* begin Supplied data *

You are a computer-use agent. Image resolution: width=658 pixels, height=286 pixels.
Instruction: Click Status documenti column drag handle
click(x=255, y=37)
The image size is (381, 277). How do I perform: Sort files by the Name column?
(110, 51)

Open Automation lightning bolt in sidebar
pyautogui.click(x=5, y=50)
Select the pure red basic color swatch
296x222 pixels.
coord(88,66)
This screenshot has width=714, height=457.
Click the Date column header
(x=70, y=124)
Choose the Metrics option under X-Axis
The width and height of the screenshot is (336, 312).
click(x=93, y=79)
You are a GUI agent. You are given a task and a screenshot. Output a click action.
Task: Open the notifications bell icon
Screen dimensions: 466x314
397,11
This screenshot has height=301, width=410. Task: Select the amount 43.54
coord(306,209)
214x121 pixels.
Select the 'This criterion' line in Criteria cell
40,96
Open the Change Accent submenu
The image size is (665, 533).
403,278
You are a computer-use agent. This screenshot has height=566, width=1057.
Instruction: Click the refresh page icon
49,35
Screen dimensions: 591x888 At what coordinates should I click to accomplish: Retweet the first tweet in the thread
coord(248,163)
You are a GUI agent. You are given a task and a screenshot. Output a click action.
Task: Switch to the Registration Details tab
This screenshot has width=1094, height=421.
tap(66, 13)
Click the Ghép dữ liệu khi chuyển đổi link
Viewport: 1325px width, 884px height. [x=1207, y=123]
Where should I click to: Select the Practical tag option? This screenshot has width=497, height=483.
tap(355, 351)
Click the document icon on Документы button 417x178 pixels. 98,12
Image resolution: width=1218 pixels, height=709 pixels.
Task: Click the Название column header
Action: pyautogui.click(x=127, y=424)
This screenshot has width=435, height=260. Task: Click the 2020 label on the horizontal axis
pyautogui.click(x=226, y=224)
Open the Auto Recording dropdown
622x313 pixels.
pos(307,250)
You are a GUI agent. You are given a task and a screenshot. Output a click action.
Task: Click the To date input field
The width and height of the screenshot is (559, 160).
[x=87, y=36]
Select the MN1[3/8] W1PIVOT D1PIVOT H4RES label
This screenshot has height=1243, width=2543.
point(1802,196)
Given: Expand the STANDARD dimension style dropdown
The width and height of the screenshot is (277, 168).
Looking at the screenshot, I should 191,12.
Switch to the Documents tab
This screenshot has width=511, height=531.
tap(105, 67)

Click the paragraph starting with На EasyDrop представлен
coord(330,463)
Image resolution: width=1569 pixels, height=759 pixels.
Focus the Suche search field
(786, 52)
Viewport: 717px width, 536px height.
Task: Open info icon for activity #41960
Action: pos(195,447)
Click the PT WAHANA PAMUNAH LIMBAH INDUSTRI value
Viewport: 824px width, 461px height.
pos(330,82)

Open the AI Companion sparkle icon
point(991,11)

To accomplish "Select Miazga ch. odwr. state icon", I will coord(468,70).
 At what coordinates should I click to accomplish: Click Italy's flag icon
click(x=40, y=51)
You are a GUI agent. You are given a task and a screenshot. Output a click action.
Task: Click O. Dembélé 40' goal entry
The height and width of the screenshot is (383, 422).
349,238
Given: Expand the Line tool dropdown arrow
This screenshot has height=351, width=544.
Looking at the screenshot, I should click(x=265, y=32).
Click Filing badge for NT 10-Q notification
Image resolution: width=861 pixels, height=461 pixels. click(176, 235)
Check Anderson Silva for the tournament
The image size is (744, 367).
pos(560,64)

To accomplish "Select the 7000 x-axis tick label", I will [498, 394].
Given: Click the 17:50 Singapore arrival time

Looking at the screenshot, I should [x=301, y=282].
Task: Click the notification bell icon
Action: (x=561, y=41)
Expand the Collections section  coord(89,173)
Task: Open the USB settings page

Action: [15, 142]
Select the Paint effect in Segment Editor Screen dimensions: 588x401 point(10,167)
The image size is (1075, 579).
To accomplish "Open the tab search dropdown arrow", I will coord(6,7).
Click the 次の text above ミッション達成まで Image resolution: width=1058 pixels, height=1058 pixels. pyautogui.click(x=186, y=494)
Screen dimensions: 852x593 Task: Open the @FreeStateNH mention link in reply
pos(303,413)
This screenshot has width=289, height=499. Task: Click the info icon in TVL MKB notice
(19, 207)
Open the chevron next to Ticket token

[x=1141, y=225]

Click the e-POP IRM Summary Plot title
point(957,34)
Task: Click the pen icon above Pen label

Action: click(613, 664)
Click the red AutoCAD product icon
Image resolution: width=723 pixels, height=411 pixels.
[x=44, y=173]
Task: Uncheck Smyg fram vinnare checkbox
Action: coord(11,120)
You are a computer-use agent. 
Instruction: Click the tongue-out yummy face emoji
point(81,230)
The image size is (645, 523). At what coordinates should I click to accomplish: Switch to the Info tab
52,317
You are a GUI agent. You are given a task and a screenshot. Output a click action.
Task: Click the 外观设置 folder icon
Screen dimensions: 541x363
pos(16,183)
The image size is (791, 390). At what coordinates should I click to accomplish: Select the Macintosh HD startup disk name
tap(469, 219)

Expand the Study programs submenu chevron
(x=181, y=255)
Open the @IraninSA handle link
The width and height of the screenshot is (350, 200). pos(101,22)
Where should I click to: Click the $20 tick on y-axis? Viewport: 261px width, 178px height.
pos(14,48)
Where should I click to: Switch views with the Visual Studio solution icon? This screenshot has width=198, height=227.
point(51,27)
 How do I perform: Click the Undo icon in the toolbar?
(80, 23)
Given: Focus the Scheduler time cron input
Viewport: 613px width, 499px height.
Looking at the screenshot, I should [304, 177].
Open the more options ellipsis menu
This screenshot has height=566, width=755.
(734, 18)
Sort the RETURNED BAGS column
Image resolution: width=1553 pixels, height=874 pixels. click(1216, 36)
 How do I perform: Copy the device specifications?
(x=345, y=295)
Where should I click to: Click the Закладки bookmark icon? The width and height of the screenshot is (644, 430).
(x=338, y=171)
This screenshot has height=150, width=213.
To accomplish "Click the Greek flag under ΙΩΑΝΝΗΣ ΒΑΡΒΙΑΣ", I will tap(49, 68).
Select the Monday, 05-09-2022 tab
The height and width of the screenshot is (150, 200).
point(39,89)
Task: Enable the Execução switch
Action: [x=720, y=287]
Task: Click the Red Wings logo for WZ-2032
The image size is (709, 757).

* end Supplied data *

### Given exercise
Report every line of the items above that contains the string "Viewport", matching case exactly.

### Correct result
Viewport: 1325px width, 884px height. [x=1207, y=123]
Viewport: 717px width, 536px height.
Viewport: 824px width, 461px height.
Where should I click to: Click the $20 tick on y-axis? Viewport: 261px width, 178px height.
Viewport: 613px width, 499px height.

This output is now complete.